Content starts
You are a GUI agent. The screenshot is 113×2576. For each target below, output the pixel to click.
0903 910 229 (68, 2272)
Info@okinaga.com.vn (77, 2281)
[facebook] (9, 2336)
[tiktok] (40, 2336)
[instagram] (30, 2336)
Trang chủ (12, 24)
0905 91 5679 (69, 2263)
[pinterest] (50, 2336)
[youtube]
Content ends
### WHAT NEEDS TO BE DONE
Write out exactly the lines of the entries above that run from the line containing "[facebook] (9, 2336)" through the last line, including both.

### ANSWER FOR THIS EXERCISE
[facebook] (9, 2336)
[tiktok] (40, 2336)
[instagram] (30, 2336)
Trang chủ (12, 24)
0905 91 5679 (69, 2263)
[pinterest] (50, 2336)
[youtube]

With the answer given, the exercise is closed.